Personal information
- Full name: Taylor Garner
- Born: 8 January 1994 (age 32)
- Original team: Dandenong Stingrays (TAC Cup)
- Draft: No. 15, 2012 national draft
- Height: 188 cm (6 ft 2 in)
- Weight: 88 kg (194 lb)
- Position: Forward/Midfielder

Playing career^{1}
- Years: Club / Games (Goals)
- 2013–2021: North Melbourne / 49 (37)
- ^{1} Playing statistics correct to the end of 2021.

= Taylor Garner =

Australian rules footballer (born 1994)

Taylor Garner (born 8 January 1994) is a former professional Australian rules footballer who played for the North Melbourne Football Club in the Australian Football League (AFL). He was drafted to North Melbourne with pick 15 in the 2012 AFL national draft after playing for the Dandenong Stingrays in the TAC Cup and representing Victoria Country at the 2011 AFL Under 18 Championships. He made his debut in Round 20, 2013, against the Adelaide Crows.

==AFL career==
Garner debuted as a sub against Adelaide in round 20 of 2013. He made his first start in North's final game of that season against Collingwood at the MCG. In a 2014 Nab Challenge fixture against Geelong at Kardinia Park, Garner suffered a debilitating hamstring injury. He would miss the entire 2014 season after suffering setbacks in addition to unrelated hip injuries.
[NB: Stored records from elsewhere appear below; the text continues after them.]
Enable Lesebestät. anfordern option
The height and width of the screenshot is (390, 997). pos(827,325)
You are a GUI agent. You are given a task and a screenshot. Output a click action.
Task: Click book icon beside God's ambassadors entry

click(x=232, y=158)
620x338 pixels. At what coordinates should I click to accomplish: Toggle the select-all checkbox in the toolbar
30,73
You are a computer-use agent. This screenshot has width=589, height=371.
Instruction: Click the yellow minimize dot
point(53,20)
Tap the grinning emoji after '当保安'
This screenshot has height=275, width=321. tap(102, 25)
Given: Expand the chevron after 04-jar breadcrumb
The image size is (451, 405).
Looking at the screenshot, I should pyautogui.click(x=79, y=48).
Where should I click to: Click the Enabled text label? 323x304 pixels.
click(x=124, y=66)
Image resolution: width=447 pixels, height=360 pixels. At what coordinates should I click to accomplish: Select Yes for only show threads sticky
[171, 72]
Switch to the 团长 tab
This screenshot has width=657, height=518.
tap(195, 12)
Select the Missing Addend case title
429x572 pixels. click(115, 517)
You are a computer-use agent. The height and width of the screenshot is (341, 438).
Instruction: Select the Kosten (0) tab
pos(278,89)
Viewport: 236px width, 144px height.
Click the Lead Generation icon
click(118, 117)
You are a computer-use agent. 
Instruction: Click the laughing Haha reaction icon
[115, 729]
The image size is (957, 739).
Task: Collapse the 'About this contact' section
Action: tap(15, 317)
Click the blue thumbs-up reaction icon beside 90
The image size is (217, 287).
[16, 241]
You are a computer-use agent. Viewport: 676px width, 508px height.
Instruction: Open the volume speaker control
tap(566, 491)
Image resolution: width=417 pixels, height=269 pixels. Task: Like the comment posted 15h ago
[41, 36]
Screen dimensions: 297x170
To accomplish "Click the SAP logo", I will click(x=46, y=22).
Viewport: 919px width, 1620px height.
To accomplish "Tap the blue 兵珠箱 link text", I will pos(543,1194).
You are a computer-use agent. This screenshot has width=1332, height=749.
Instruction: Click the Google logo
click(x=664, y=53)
Garner's injury troubles continued into the start of the 2015 season. Once he was eventually cleared of his hamstring and hip concerns, Garner subsequently sustained a broken finger injury, further delaying his return. After a short stint in the VFL, Garner was a shock inclusion in North Melbourne's round 15 game against Geelong. Garner was selected as sub and came on to score two goals. Garner kept his place in the senior side for the rest of the season including during North's finals series. In the first elimination final against Richmond, in front of 90,168 people, Garner kicked an important goal. Late in the match he was subbed out for Lindsay Thomas, and North won the match. Garner also played in the subsequent semi-final win against Sydney, and preliminary final loss against West Coast at Subiaco. In 2017 Garner was also nominated for mark of the year in a game against Fremantle.

After eight years at North Melbourne, Garner was delisted at the conclusion of the 2021 AFL season.